◆ **Goal**
In the passage about the Raiders in Oxnard, copy word for word the part between "The city acquired" and "of the hotel.", inclusive.
--- Passage provided ---
The city acquired the 4 1/2 acres for the training facility for $1 million, then leased it to the football team at $1 a year. It’s a five-year lease with two five-year options. The hotel was already planned but wouldn’t have been built for several more years had not Herrera come to town. The city sold bonds for the cost of the land and public parts of the hotel.

“The Raiders stayed 22 years in Santa Rosa,” says Stan Greene, Oxnard’s assistant city manager and the main civic force in the Raider negotiations. “They can stay here forever. There is no reason to ever leave.

“The dollar bills that come into this community are not marked with the Raider emblem on them, but just having the players out in the community is great for us. We are getting publicity we can’t otherwise buy.

“During the summer, you hear Oxnard every time you turn on the TV and all those datelines in the paper. That is all heard by businesses. We do have a lot to offer that we would be otherwise hard-pressed to get out to the public. We are a coastal city with beachfront property. We are not that far away from Los Angeles, but we are removed from the crime and pollution. You don’t have the hustle and bustle here. Developers who were looking at Orange County 20 years ago are now looking this way.”

The Raiders are supplying more than datelines to their new city. They make appearances at shopping malls, beauty pageants, blood drives and various other Oxnard events. “They are idols are far as I’m concerned,” Greene says. “We’ve gotten our money’s worth already. This is Raider country.”
--- Dataset records ---
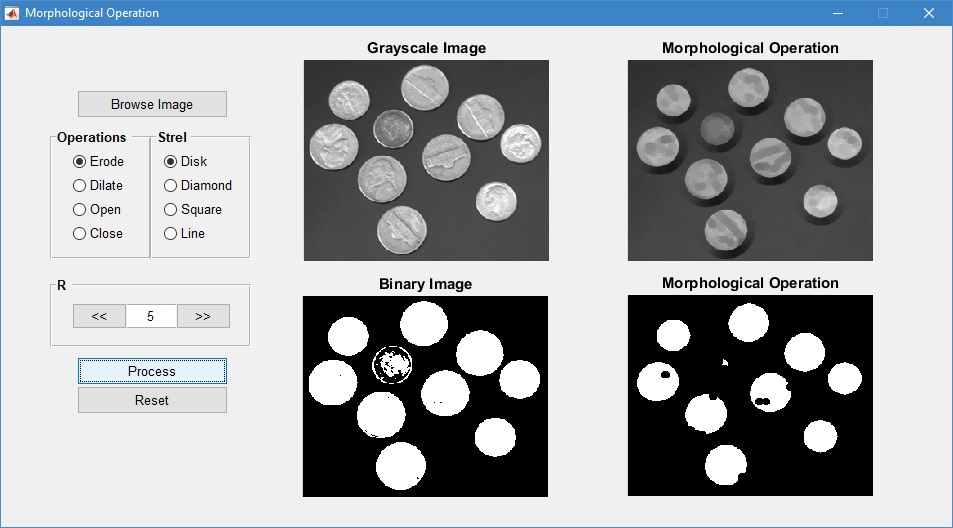Click the R value input field
This screenshot has height=528, width=953.
point(151,316)
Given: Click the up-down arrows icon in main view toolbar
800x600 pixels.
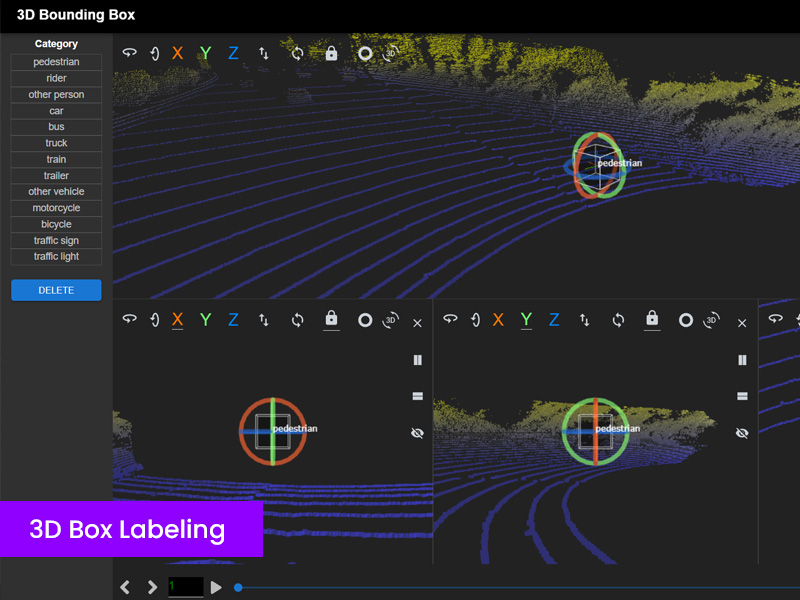Looking at the screenshot, I should 264,53.
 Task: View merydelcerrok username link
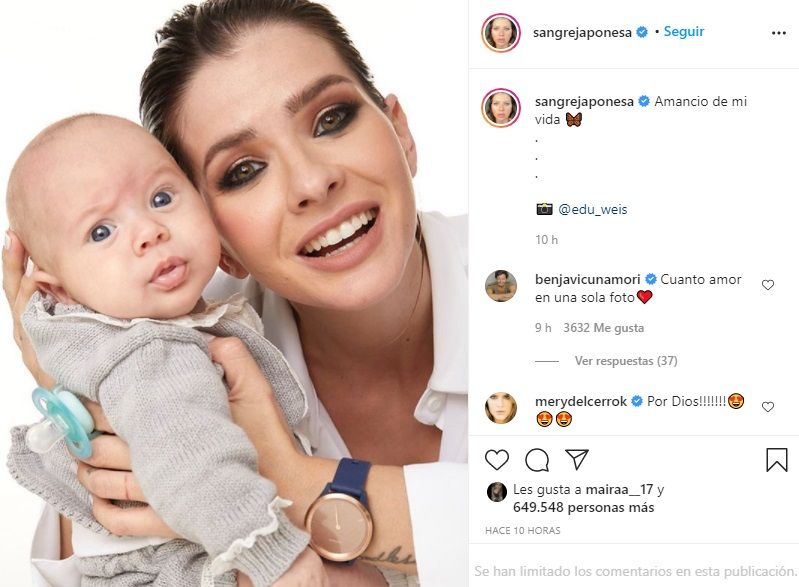coord(581,401)
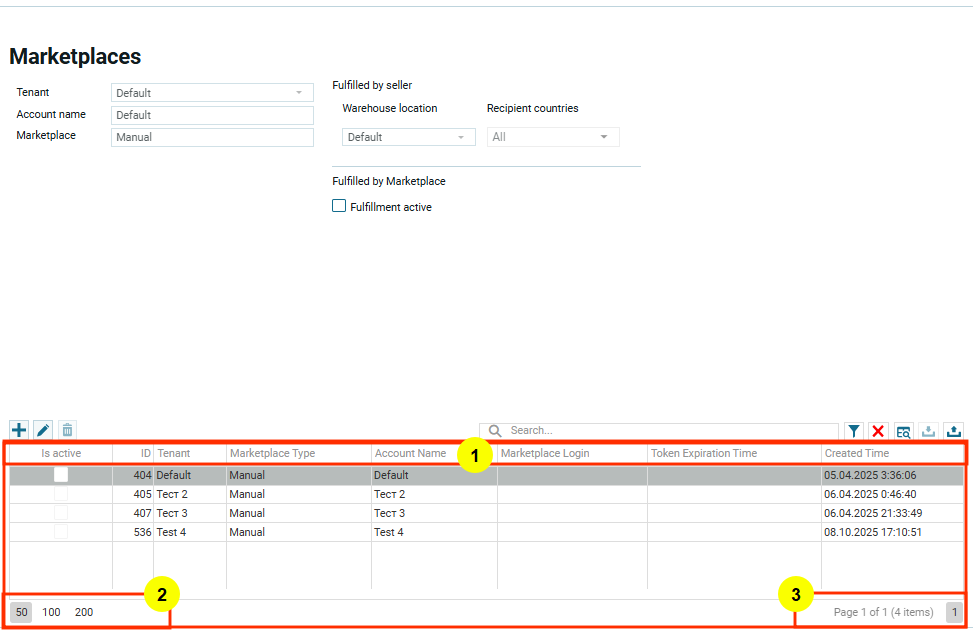Click the column search panel icon
973x630 pixels.
click(x=903, y=431)
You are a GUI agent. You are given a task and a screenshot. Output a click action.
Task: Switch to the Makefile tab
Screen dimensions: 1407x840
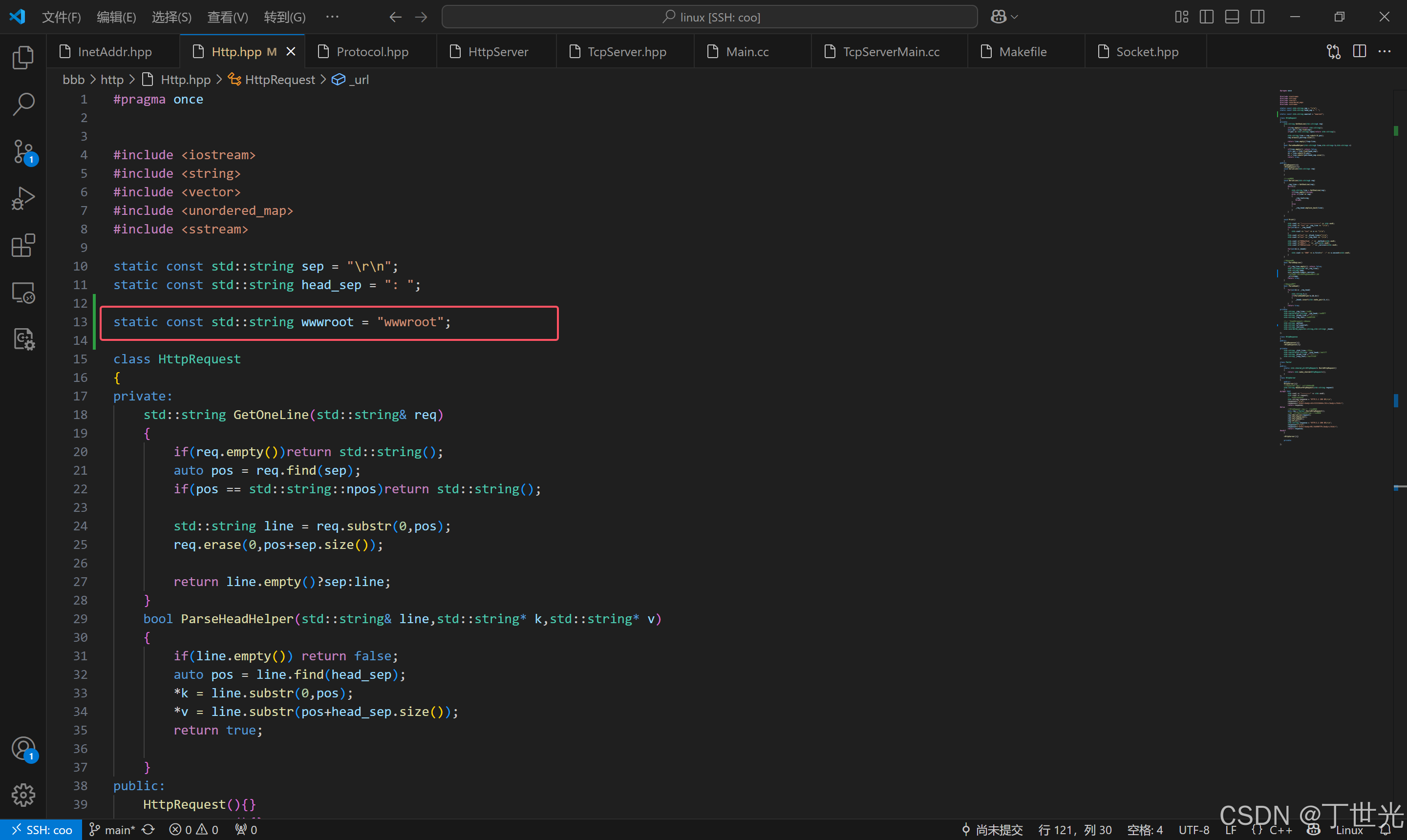[1022, 51]
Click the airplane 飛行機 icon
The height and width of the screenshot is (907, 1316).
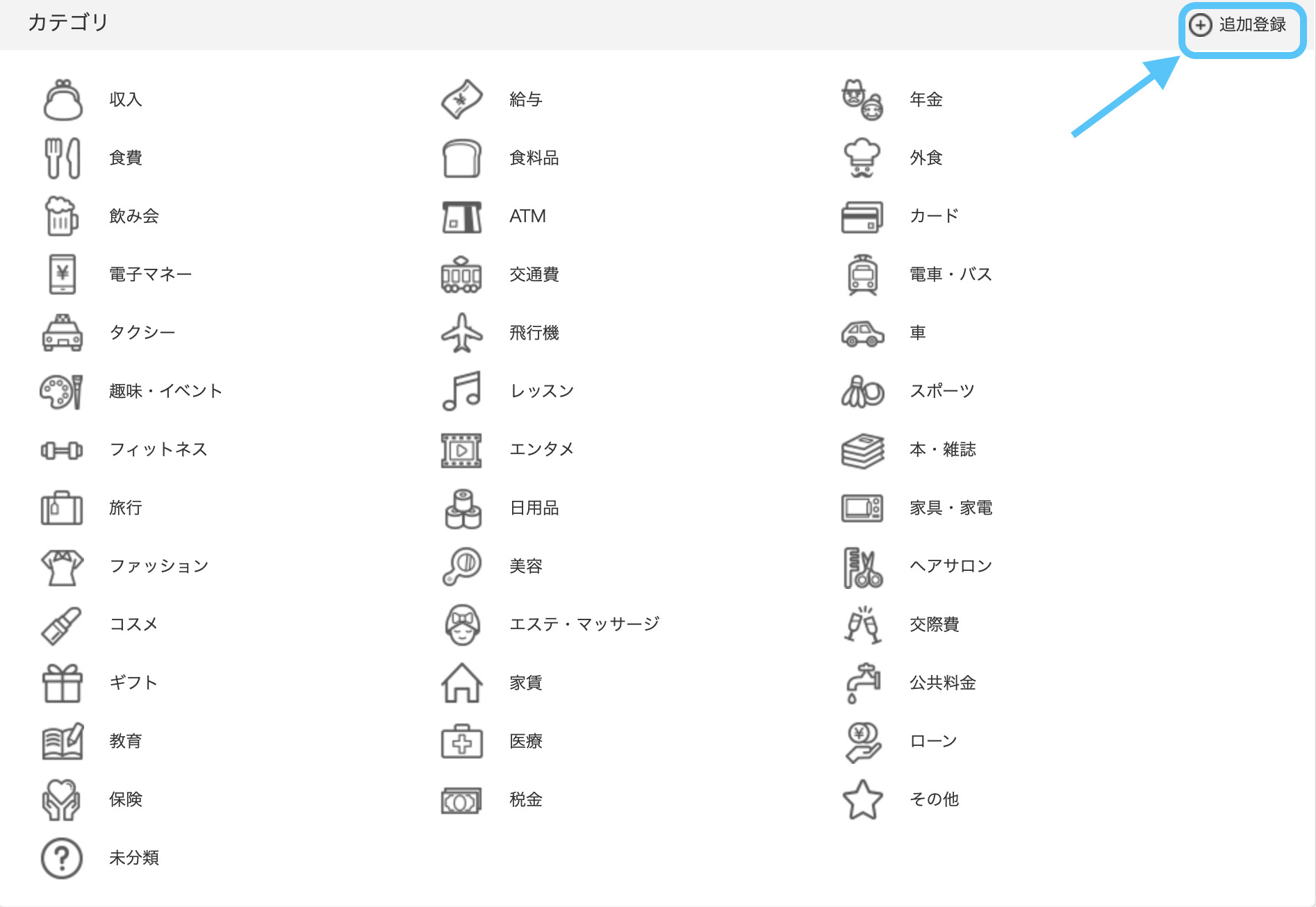coord(462,333)
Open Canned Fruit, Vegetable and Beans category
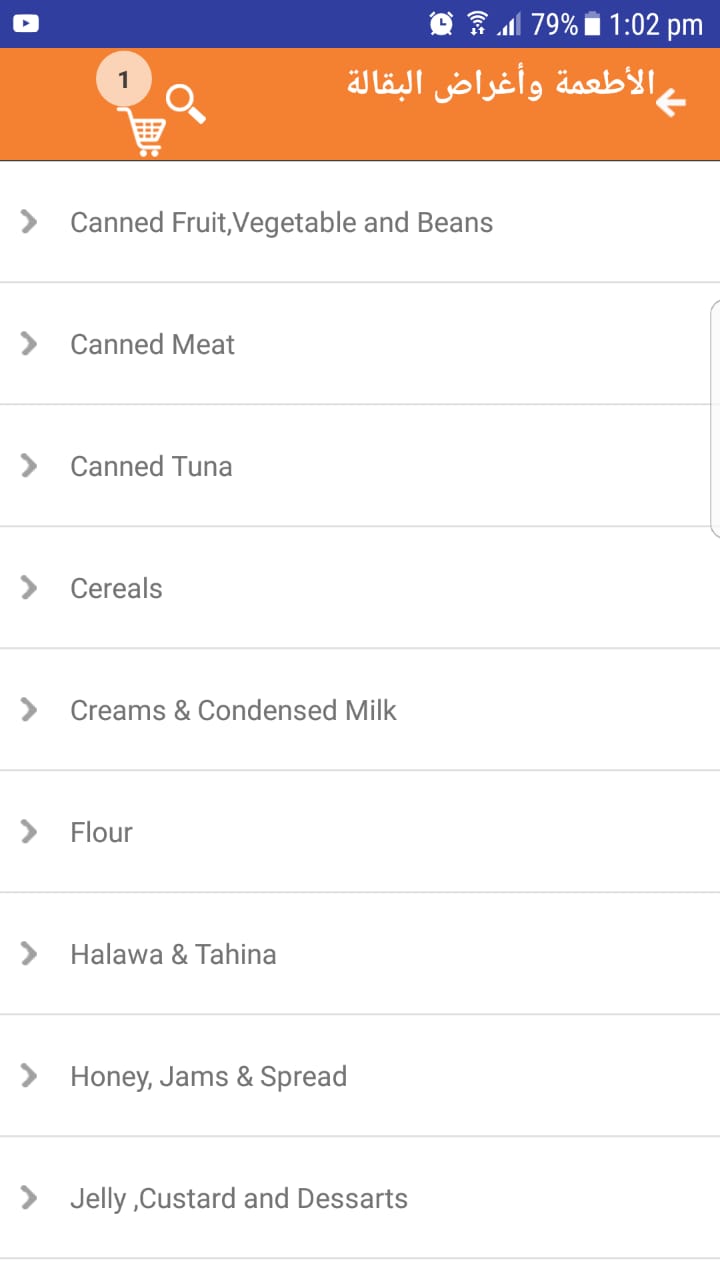Viewport: 720px width, 1280px height. point(281,222)
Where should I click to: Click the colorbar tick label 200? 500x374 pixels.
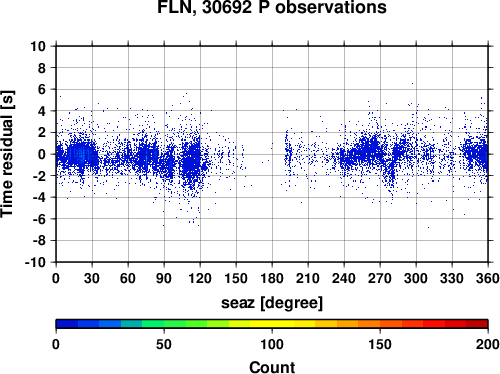pyautogui.click(x=488, y=344)
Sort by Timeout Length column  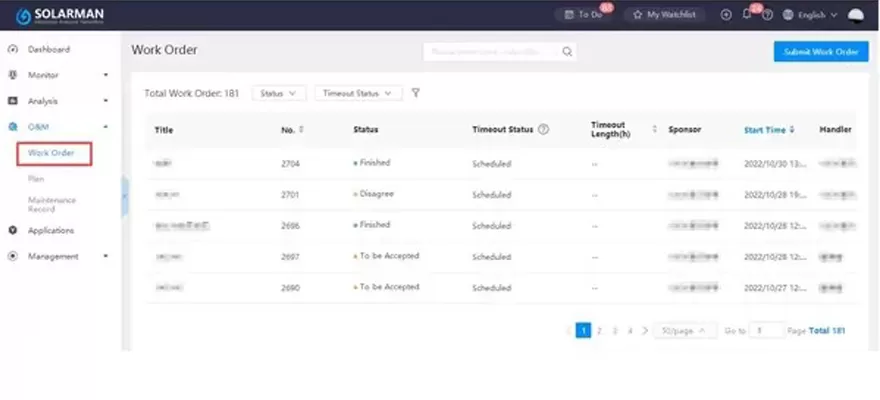(655, 129)
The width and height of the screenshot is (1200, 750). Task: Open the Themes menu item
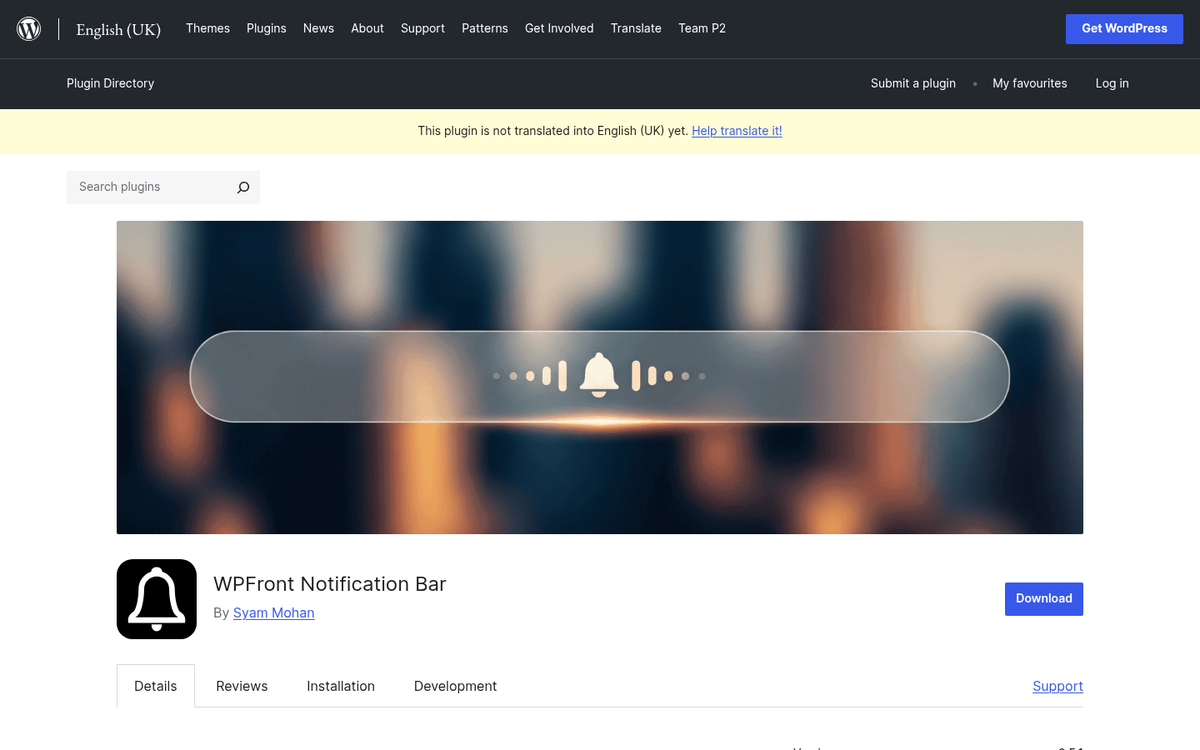pos(207,28)
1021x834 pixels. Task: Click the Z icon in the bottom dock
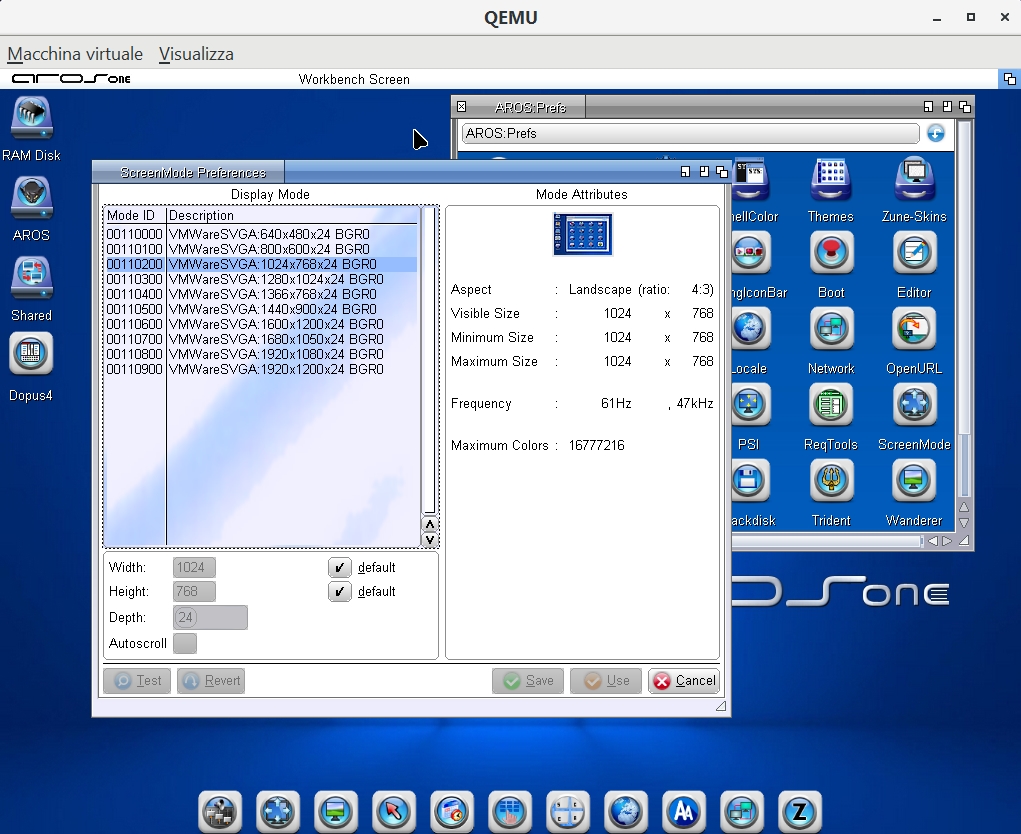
---
◆ **Exercise answer**
The city acquired the 4 1/2 acres for the training facility for $1 million, then leased it to the football team at $1 a year. It’s a five-year lease with two five-year options. The hotel was already planned but wouldn’t have been built for several more years had not Herrera come to town. The city sold bonds for the cost of the land and public parts of the hotel.